Espanhol é uma língua “feia”?
Passando da metade do episódio eu já tinha me acostumado com o espanhol e senti saudade de estudar o idioma. Quando eu era mais jovem, considerava o idioma “feio e chato” e concentrei todas as minhas energias para aprender o inglês “bonito e descolado”.
Essas palavras “bobas” e aparentemente sem significado mostram como funciona a dominação cultural. O que é considerado bonito, progressista e de alta qualidade tem formato e origem bem específicos; e tudo que destoa disso não é digno de valor.
Aprender uma língua é conhecer um mundo novo cheio de possibilidades. Ter contato com outras culturas, além da dominante americana & cia, é importante para ampliarmos nossa visão de mundo e conhecermos outras narrativas e olhares sobre a realidade.
Bora então para as indicações?
Juana Inês (2016)
Um achado no catálogo da Netflix, a série mexicana retrata a trajetória de vida da “primeira feminista da América Latina”. São sete episódios, que apresentam como Juana Inês de Asbaje y Ramírez de Santillana abalou as estruturas de sua época e foi considerada uma das mentes mais brilhantes de seu tempo.
Como disse Vanessa Prateano, em sua excelente resenha para o QG Feminista:
“Nada melhor do que fazer uma pequena maratona e conhecer a vida e a obra de uma mulher latino-americana que, em pleno período colonial mexicano e da Inquisição, revolucionou o que se entendia por ser mulher no século XVII.”.
Filha bastarda de um militar espanhol e uma criolla nativa da colônia, Juana aprendeu a ler e a escrever aos três anos de idade. Autodidata, dominou o português, o latim e o Náuatle (língua de origem asteca falada na colônia apenas por escravizados). Com 16 anos já era considerada uma intelectual.
Uma jovem notável
A série começa com Juana, aos 16 anos de idade, sendo levada à corte do vice-rei da Espanha para seguir com seu destino como mulher: encontrar um marido. Consciente de suas habilidades, a jovem se oferece para ser tutora da filha do vice-rei. A situação choca os intelectuais da época, que decidem testá-la em todas as áreas do conhecimento em uma grande banca.
Escritora, poeta, estudiosa, questionadora de dogmas religiosos e ameaçada de ser queimada na fogueira, Juana optou pelo segundo dos dois últimos caminhos para uma mulher em sua época: tornar-se freira. Isso porque assim ela teria mais tempo para se dedicar aos estudos, já que não poderia ir à universidade por ser mulher.

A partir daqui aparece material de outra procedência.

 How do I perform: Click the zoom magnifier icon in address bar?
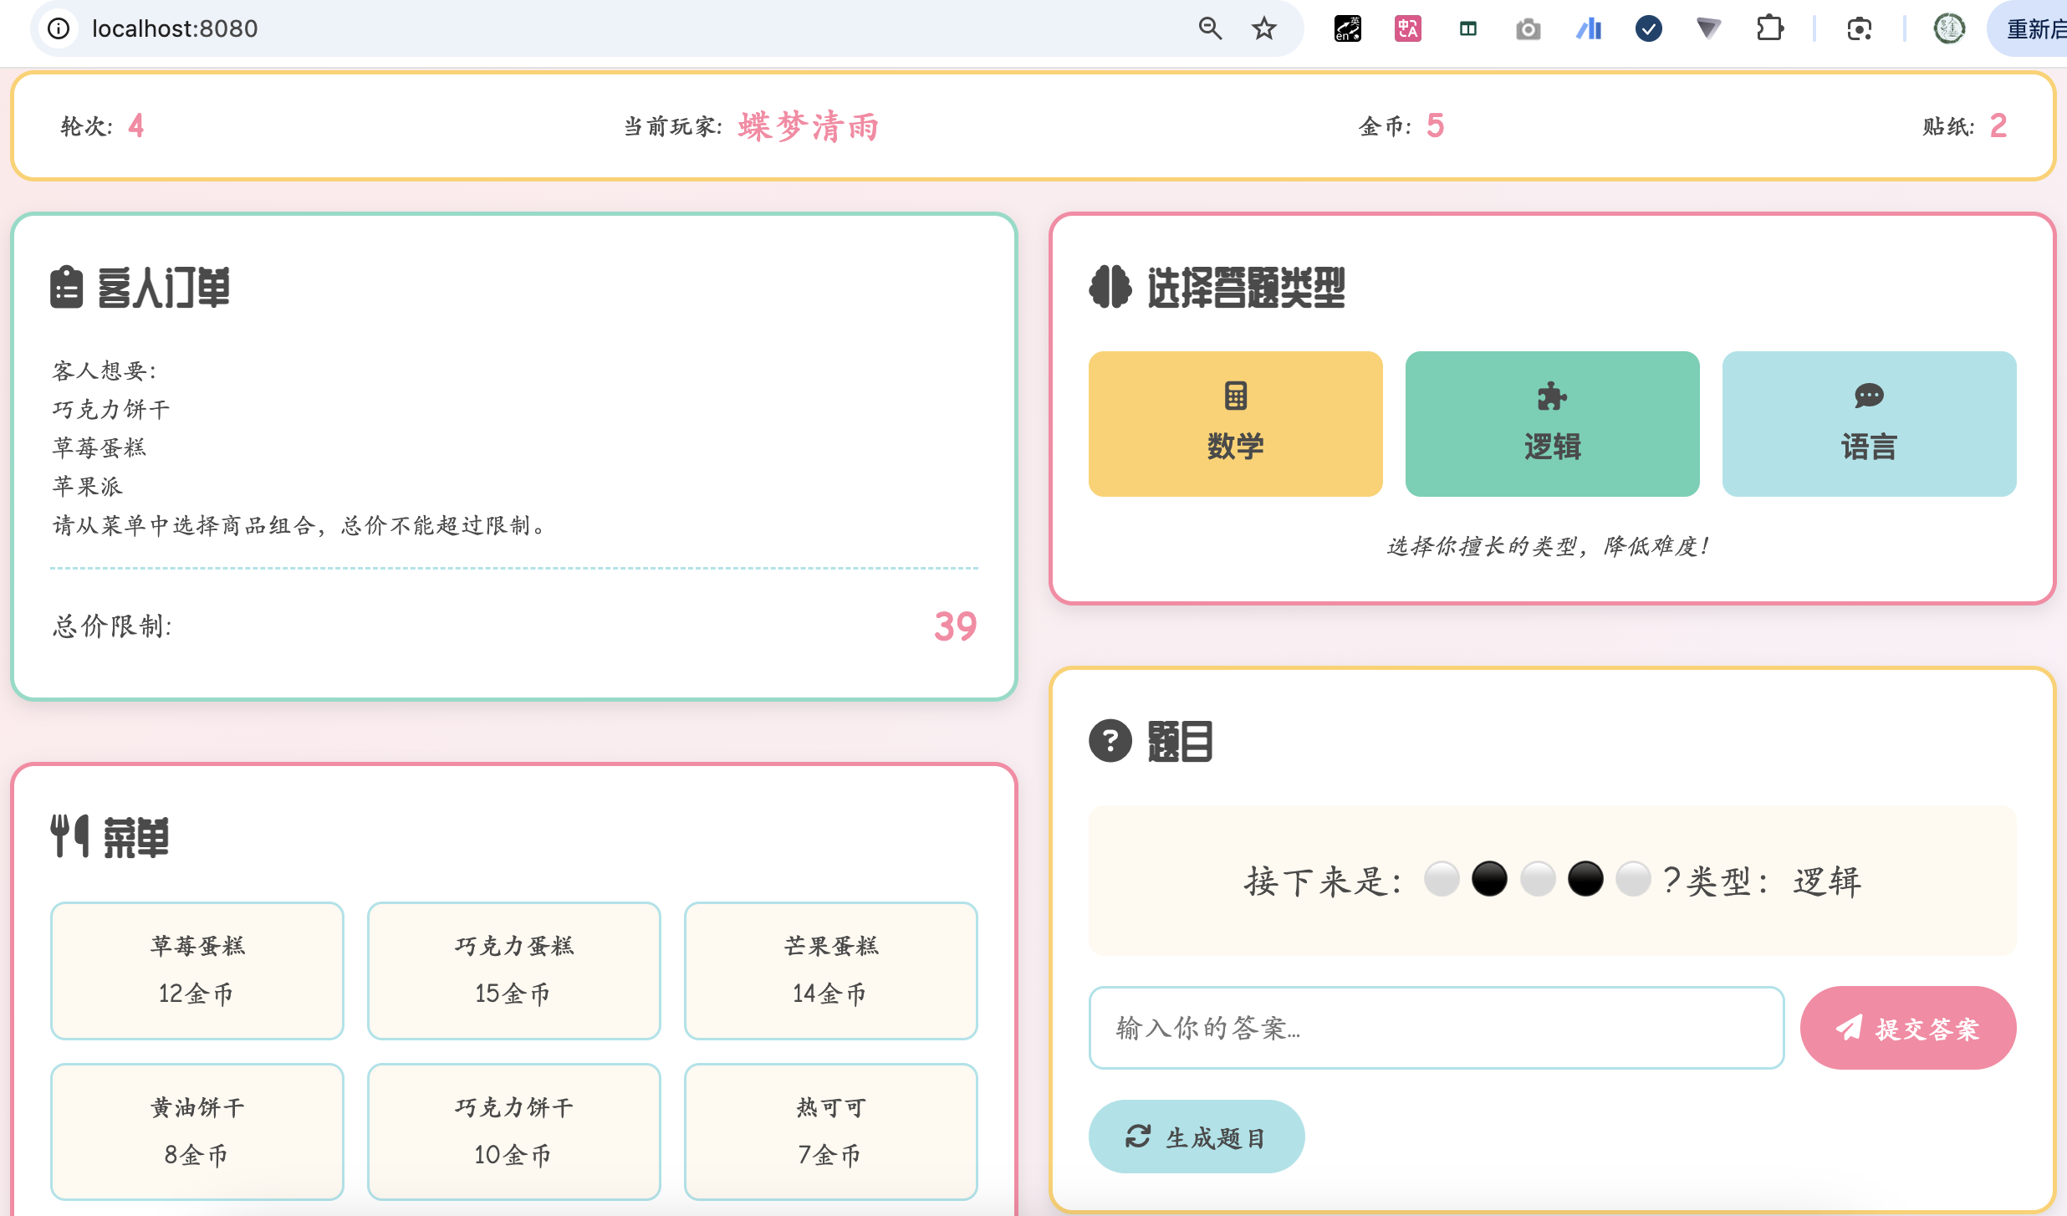coord(1209,28)
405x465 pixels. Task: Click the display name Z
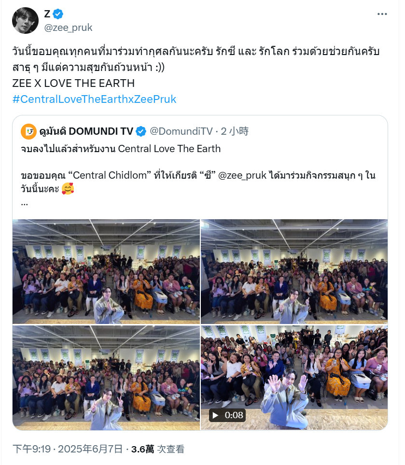tap(47, 14)
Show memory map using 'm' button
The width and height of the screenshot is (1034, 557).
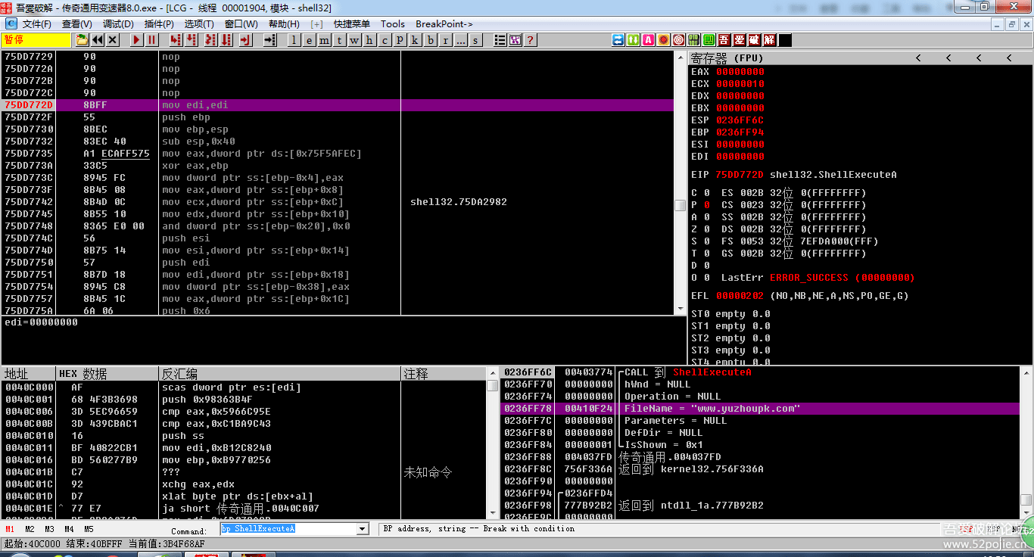(x=324, y=40)
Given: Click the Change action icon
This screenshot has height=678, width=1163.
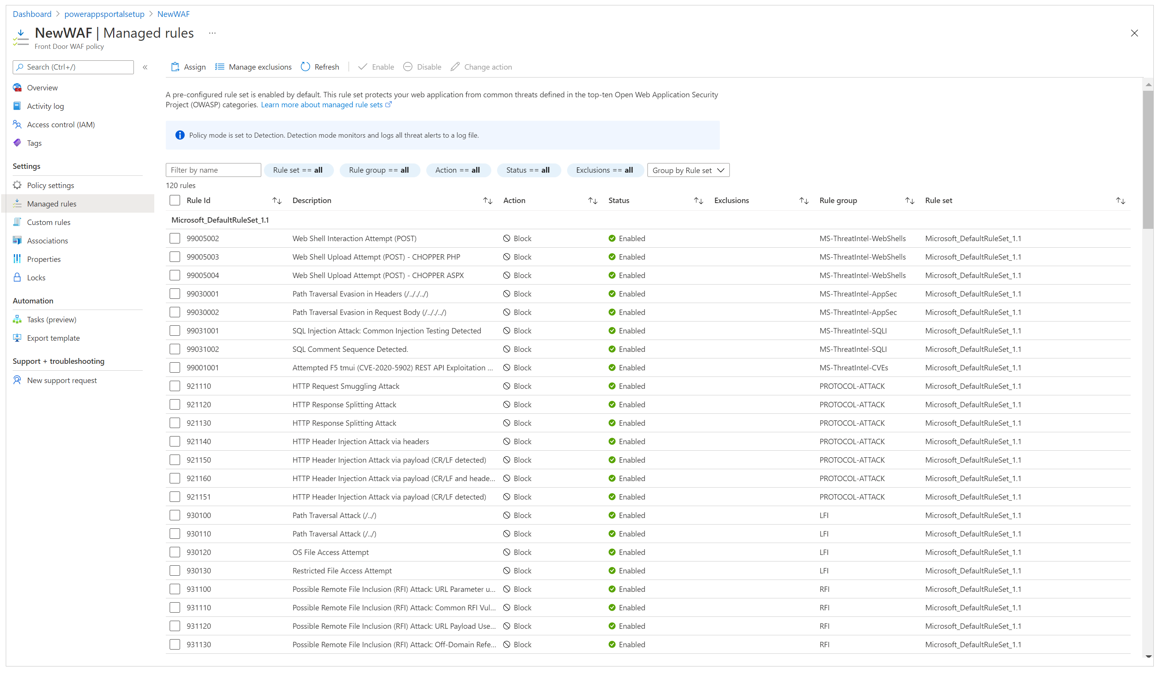Looking at the screenshot, I should pyautogui.click(x=454, y=67).
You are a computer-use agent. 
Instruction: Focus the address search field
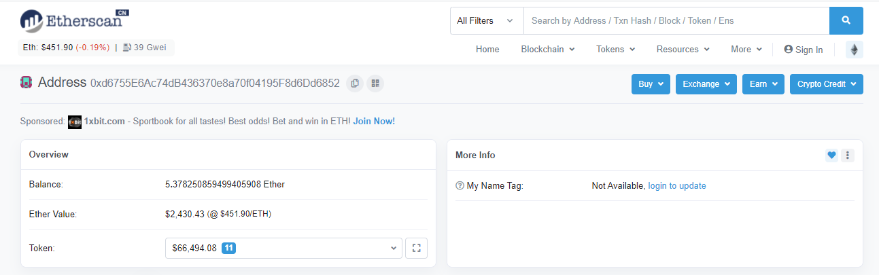(676, 21)
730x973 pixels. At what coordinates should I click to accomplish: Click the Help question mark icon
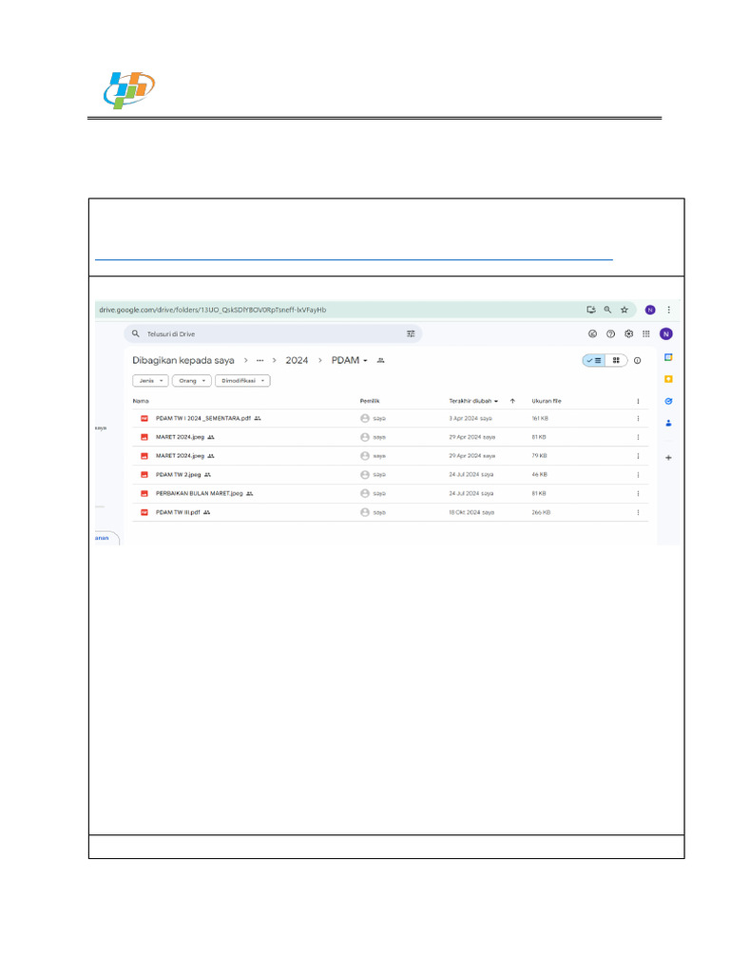tap(610, 334)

Além disso, a produção mexicana optou pela visão da linha de historiadores que defendem a orientação não heterossexual de Juana. A série mostra, por exemplo, as declarações de amor em poemas escritos por Juana para a vice-rainha Leonor, Marquesa de Mancera, da qual ela foi dama de companhia.
Pontos fora da curva
Meu único pecado é ser uma mulher em um mundo de homens.
Como bem pontuou Vanessa:
“Como se sabe, quando séries se dispõem a retratar mulheres fortes e pioneiras, em geral tais mulheres são brancas, falantes da língua inglesa, europeias ou estadunidenses”.
Assim, a representação de uma intelectual latina livre de objetificação, invisibilização e desumanização (praxe da representação de mulheres latinas no audiovisual anglo-saxão) tem de ser valorizada. Ainda mais por ser uma série de língua espanhola e com atrizes mexicanas.
Por isso, mais uma vez destacamos a importância das mulheres por trás das câmeras. Como bem apontou Helena Vitorino, para o Blog da UBU Editora:
“A grande vantagem de haver mulheres contando a história de mulheres é que o essencial à empatia pode sempre prevalecer, em detrimento do sensacionalismo”.
Helena aponta a direção de Patrícia Arriaga Jordan como brilhante.
Apesar disso, a produção deixou de explorar temas importantes da época, como a condição dos escravizados nativos e africanos na colônia, e também a própria condição da mulher branca na corte. Contudo, a questão não anula seus méritos, principalmente por se tratar de uma narrativa enxuta que condensou toda a vida de Juana Inês em uma temporada.
Siempre Bruja (2019)
Recém saída do forno, Sempre Bruxa é a segunda produção colombina com o selo original Netflix. A produção é uma adaptação da série de livros costa-riquenho (que vou adquirir, inclusive) “Yo, bruja”, de Isadora Chacon.
Lembram da minha resenha criticando a série Sabrina por não fugir dos estereótipos de representação da bruxaria? Sempre Bruxa, por outro lado, foge dos lugares comuns.
Carmen Eguiluz, uma jovem escravizada de 18 anos, se apaixona pelo filho de seu senhor. Acusada de bruxaria por seduzi-lo, a jovem é condenada a fogueira no ano de 1646. O plot twist é que Carmen é realmente bruxa e, para se salvar da fogueira, viaja no tempo para o ano de 2019.
Entre o passado e a atualidade
Na atualidade, Carmen tem que aprender a viver neste mundo tão diferente, ao mesmo tempo que cumpre uma missão para poder voltar para seu amado Cristoban no passado. Ela acaba frequentado a universidade e cursando Biologia.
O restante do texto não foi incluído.